*** Raw data

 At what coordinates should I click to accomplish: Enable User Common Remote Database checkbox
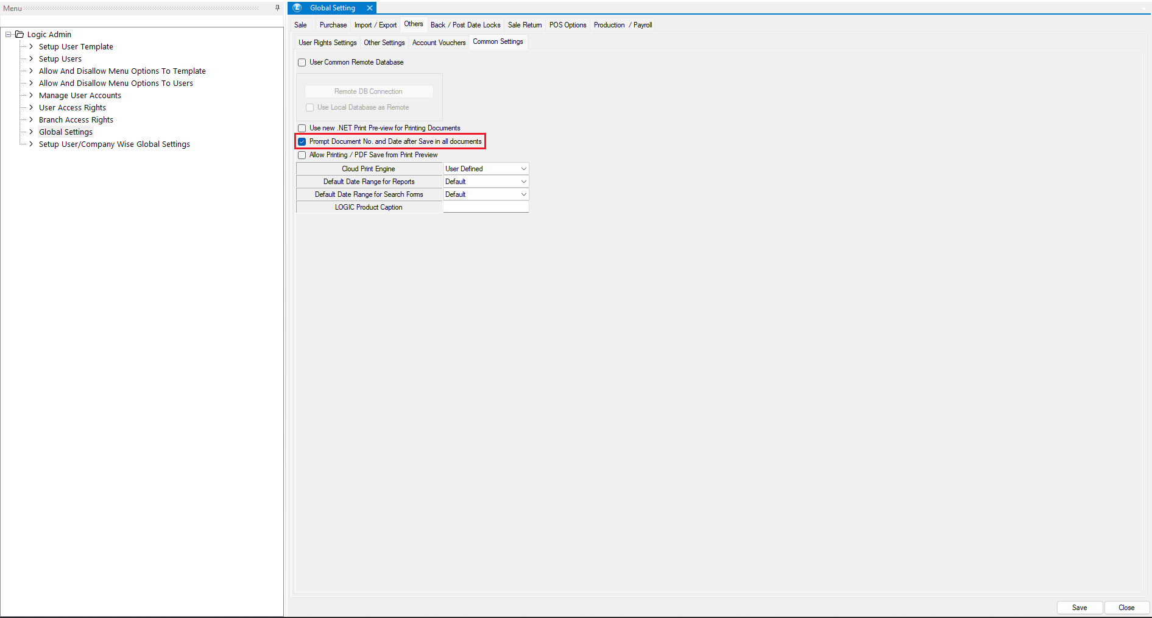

******
*** Raw data

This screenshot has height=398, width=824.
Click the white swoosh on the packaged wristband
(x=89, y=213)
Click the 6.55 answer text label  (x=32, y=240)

******
*** Raw data

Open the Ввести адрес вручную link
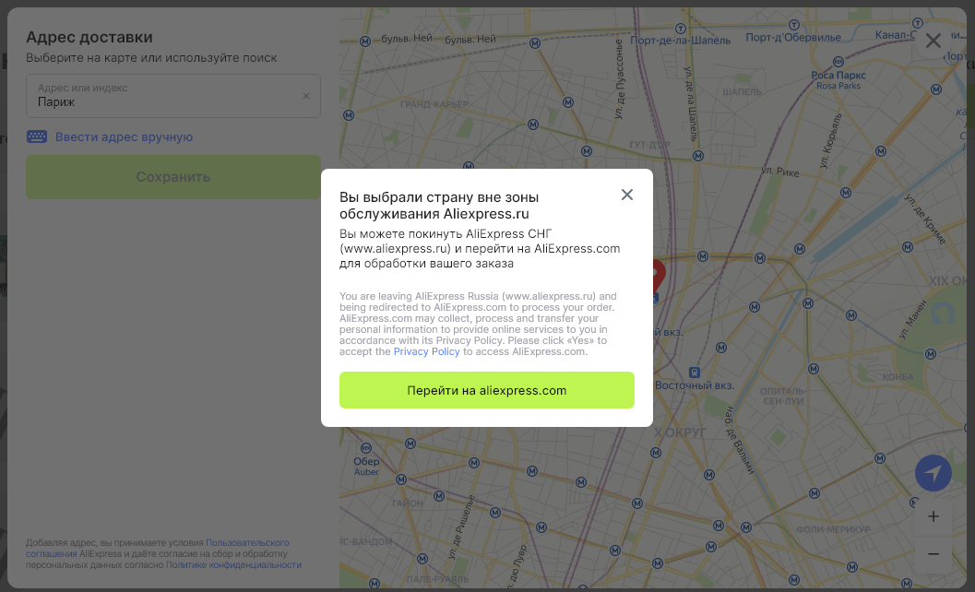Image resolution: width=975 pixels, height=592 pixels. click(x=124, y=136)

******

Exercise directions – Could you retype exactly the lines above, starting at the line that contains "Click the white" and ending at the line that contains "Click the 6.55", and nothing more?

Answer to the exercise –
Click the white swoosh on the packaged wristband
(x=89, y=213)
Click the 6.55 answer text label  (x=32, y=240)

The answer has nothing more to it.